**SUPPLIED RECORDS:**
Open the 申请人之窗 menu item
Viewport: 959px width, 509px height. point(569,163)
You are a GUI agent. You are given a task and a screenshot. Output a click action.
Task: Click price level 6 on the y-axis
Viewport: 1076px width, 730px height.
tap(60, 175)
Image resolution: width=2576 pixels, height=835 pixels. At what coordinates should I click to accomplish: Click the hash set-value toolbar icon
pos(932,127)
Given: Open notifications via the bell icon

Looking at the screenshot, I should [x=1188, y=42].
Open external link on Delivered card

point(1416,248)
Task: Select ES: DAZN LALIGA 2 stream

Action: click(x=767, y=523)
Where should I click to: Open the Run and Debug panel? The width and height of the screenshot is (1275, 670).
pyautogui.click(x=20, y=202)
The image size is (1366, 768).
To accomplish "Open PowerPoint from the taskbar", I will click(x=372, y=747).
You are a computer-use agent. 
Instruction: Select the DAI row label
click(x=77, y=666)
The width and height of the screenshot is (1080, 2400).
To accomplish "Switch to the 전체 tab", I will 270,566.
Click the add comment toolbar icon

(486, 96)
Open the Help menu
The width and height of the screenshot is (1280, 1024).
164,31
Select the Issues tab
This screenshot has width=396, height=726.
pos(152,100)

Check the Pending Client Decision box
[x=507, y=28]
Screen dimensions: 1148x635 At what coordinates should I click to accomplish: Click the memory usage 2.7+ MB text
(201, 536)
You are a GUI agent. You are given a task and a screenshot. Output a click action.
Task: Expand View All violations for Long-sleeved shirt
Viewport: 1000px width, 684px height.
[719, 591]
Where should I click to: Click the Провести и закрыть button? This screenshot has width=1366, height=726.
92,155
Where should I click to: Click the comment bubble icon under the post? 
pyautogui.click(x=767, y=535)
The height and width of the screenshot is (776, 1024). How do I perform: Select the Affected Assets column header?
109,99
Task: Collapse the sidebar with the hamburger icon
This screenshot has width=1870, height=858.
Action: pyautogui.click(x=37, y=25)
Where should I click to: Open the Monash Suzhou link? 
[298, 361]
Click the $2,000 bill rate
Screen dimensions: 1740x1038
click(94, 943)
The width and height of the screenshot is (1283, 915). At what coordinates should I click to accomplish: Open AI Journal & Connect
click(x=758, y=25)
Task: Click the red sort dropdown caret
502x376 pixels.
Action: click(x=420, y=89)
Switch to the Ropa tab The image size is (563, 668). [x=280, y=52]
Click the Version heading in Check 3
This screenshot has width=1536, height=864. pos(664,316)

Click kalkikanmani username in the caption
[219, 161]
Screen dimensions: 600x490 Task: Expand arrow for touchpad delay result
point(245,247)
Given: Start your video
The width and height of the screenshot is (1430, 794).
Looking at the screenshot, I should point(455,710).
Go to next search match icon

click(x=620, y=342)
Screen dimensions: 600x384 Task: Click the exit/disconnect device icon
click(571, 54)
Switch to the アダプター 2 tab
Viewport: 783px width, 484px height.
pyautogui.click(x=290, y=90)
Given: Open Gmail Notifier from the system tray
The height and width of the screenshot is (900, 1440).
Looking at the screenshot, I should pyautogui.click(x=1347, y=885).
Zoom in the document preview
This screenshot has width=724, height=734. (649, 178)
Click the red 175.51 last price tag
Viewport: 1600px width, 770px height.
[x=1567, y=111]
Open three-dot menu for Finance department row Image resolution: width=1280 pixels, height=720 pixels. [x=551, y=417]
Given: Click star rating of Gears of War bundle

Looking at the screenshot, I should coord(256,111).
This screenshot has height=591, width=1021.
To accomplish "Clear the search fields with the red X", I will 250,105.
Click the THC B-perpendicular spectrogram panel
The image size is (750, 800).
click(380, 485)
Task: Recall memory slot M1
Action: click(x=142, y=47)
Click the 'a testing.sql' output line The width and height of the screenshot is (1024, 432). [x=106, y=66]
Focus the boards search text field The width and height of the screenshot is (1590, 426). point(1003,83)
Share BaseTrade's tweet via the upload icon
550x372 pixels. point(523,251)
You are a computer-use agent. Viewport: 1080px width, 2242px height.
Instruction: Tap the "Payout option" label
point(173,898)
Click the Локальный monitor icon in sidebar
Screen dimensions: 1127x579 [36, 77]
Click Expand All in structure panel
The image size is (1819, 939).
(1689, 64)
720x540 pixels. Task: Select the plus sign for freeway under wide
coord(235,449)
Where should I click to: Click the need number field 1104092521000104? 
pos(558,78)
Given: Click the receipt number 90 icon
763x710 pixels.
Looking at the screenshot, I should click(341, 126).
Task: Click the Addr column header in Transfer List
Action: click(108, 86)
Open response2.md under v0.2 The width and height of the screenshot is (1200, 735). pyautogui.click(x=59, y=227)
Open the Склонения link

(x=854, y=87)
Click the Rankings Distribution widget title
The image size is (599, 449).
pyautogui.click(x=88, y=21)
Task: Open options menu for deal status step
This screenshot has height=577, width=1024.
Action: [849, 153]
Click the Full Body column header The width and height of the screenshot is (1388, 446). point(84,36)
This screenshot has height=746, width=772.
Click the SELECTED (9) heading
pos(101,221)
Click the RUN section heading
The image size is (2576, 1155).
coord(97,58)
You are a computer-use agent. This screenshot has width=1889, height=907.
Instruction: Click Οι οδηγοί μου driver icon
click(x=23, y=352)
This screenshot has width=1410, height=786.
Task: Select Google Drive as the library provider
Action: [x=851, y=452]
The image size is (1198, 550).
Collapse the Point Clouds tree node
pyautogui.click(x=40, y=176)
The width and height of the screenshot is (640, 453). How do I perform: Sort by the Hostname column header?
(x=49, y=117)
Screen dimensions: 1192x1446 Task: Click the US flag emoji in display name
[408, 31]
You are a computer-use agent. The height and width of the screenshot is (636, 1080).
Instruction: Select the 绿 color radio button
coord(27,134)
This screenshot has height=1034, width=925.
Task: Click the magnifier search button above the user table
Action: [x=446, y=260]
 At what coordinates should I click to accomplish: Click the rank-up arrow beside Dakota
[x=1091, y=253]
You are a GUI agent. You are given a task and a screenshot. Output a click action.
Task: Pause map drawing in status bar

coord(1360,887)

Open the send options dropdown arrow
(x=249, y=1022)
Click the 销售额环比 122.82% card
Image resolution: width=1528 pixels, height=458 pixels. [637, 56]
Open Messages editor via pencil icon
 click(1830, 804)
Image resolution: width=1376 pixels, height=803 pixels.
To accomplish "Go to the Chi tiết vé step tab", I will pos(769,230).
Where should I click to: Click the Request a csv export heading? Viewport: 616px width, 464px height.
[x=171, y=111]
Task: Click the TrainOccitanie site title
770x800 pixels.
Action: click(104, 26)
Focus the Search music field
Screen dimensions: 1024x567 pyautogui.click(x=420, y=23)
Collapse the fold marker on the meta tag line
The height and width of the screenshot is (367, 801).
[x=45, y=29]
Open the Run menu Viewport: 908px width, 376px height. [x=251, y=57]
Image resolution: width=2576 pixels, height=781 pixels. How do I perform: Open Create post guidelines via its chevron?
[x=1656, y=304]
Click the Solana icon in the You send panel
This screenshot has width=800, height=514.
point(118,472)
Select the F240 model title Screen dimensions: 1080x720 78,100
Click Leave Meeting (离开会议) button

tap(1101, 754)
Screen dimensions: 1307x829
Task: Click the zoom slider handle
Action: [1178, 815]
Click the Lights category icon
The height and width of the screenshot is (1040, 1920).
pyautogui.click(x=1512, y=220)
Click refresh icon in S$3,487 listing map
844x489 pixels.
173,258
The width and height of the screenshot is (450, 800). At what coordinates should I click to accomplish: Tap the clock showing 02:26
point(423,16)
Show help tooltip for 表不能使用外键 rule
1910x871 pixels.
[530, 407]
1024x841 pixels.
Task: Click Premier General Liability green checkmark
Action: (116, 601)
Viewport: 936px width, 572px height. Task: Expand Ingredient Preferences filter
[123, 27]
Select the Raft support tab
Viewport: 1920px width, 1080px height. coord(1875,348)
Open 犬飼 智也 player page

**GOAL OF THE EXERCISE:**
If a line in the data holds the string "with", copy that line.

**OUTPUT OF THE EXERCISE:**
Task: Collapse the sidebar with the hamburger icon
To accomplish "Clear the search fields with the red X", I will 250,105.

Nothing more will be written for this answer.